Tie Leadership Development to Performance 

While some organizations treat leadership development as an extra opportunity, high-performing organizations make it a core expectation that is built into how the organization's culture is built and how leadership performance is measured.

Instead of leadership development being nice to have or a perk, it’s a key performance indicator (KPI).

When considering how to design a leadership development program that works well, effective programs include:

  • stretch assignments to push leaders outside their comfort zones.
  • self-assessments to build awareness and ownership.
  • real, multi-perspective insight using 360-degree feedback.

At Padraig, we offer clients the Emotional Intelligence—360 (EQ360) or a Fully Customized 360 created to assess your organization’s leadership competencies.

Pro tip: Reviewing 360-degree feedback is often most effective when it’s NOT tied directly to compensation. When the stakes are developmental, folks will typically provide much more honest feedback and leaders are much more open to it.

Instead of making leadership development an annual checkbox (X and Y workshops attended) or quarterly discussion, make it a standing agenda item for one-to-one meetings and an essential element of performance reviews focused on outcomes and behaviours.

When leadership development is tied directly to performance conversations, leaders take it seriously and theory is incorporated into practice.

Consistently Invest in Leadership Development Programs 

When organizations have to reduce budget spending, many will plan to reduce leadership development funding. Some companies just don’t see the value; they think professional development isn't worth a big allocation of funds.

Remember that research shows that when organizations invest in leadership development consistently, they see the best returns and outcomes. That’s not a coincidence!

Leadership development is not a short-term initiative; it’s a way to build long-term capability.

It’s not feasible to build a leadership culture in bursts, nor is it possible to get future leaders ready for succession plans. When leadership development funding is inconsistent, it’s also challenging to measure meaningful ROI.

Instead, follow the leading organizations and move the conversation away from training metrics like attendance, completion rates and satisfaction scores to business outcomes:

  • Leadership capacity
  • Talent retention
  • Succession readiness
  • Organizational agility

That’s where leadership development proves its value.

Where This Comes Together 

The key takeaway for anyone exploring how to design a leadership program is that it isn’t about finding the right platform or the right workshop once a year.

What’s critical is to design a program around skills that leaders need in today's environment, include character, choose a learning design that works with how folks learn including opportunities for peer learning, classroom learning, on-the-job learning and self-paced learning around the behaviours your organization wants to promote. Then, hold leaders accountable for applying all of this learning to their own leadership development.

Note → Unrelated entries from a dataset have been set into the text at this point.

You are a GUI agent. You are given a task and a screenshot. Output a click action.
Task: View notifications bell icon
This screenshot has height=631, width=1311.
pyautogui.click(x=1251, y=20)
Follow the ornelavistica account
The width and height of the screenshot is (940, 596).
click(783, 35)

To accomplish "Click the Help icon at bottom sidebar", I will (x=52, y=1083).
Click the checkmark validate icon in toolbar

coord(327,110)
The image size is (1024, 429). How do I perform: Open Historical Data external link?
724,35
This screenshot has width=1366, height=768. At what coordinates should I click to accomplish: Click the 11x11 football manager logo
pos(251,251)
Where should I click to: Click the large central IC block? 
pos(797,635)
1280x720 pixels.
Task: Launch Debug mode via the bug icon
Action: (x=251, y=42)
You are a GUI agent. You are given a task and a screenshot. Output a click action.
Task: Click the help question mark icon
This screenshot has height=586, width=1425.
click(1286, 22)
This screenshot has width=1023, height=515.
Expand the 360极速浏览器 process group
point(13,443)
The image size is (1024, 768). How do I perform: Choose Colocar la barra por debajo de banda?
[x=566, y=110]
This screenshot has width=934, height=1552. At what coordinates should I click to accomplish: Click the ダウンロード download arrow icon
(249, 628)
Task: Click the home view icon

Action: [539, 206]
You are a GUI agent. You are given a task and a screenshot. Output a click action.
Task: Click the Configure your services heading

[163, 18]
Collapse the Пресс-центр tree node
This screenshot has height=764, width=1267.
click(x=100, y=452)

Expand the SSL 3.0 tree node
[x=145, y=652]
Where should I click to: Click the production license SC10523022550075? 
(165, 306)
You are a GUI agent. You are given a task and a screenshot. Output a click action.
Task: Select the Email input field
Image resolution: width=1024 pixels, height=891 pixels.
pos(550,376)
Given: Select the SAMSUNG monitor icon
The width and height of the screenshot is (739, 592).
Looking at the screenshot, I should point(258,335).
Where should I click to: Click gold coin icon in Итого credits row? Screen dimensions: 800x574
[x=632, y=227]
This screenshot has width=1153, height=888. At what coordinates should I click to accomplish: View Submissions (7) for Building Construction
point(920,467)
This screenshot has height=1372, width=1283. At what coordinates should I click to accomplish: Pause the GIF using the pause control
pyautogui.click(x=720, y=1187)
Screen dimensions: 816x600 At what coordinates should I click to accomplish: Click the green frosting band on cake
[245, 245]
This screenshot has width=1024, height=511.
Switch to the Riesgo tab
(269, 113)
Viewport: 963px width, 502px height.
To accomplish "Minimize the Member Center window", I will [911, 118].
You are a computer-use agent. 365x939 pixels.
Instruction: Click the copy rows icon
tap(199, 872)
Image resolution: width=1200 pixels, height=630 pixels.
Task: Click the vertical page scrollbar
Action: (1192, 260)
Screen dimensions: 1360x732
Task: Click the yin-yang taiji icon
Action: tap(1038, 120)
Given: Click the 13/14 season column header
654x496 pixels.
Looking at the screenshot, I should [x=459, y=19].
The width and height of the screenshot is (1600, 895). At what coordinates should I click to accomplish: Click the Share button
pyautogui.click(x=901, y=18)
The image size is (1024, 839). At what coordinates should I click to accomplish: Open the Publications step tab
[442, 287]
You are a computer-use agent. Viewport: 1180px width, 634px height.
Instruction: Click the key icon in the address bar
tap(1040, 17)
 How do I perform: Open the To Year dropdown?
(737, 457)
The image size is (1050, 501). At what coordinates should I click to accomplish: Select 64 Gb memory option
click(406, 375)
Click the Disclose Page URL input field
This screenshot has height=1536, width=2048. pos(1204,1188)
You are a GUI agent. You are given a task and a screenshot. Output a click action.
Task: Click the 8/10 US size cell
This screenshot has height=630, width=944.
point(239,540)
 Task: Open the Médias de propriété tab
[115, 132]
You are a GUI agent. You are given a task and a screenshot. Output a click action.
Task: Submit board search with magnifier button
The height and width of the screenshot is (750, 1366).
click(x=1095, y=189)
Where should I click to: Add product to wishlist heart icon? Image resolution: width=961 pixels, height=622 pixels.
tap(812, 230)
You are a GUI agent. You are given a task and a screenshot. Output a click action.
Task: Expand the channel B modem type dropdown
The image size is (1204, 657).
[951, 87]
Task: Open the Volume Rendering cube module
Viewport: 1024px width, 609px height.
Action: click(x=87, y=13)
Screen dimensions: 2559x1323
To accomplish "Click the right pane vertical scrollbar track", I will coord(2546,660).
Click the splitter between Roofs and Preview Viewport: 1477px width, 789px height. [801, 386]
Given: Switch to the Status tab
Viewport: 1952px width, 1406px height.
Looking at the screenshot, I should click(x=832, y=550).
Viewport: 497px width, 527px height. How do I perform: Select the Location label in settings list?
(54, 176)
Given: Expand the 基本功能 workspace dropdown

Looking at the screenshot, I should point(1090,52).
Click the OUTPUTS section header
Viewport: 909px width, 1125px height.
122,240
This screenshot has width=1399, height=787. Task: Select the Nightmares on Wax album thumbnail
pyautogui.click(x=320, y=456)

This is what actually changes behaviour over time.

To find out what this looks like in practice, read this edition of our blog written by a Padraig client about Designing a Leadership Development Program That Works: Lessons from the Inside. This walks through how Padraig helped Payworks scale a cohort-based program for over 87 leaders—and what made the learning stick.

Designing the right components for a leadership development program is only half the challenge. Making them work inside your organization is critical.

So, in the second part of this two-part series, we’ll explore how to structure a scalable leadership development journey, describe what cohort-based learning looks like in practice and explore how to measure impact beyond satisfaction surveys.

Coach's Questions  

When you look at your current leadership development efforts, are you prioritizing the skills leaders need today — or skills that were relevant a few years ago? Does your program include character development, or is it focused mainly on skills? What else might be missing? How are you holding your leaders accountable for their own growth? Do they know that accountability is expected?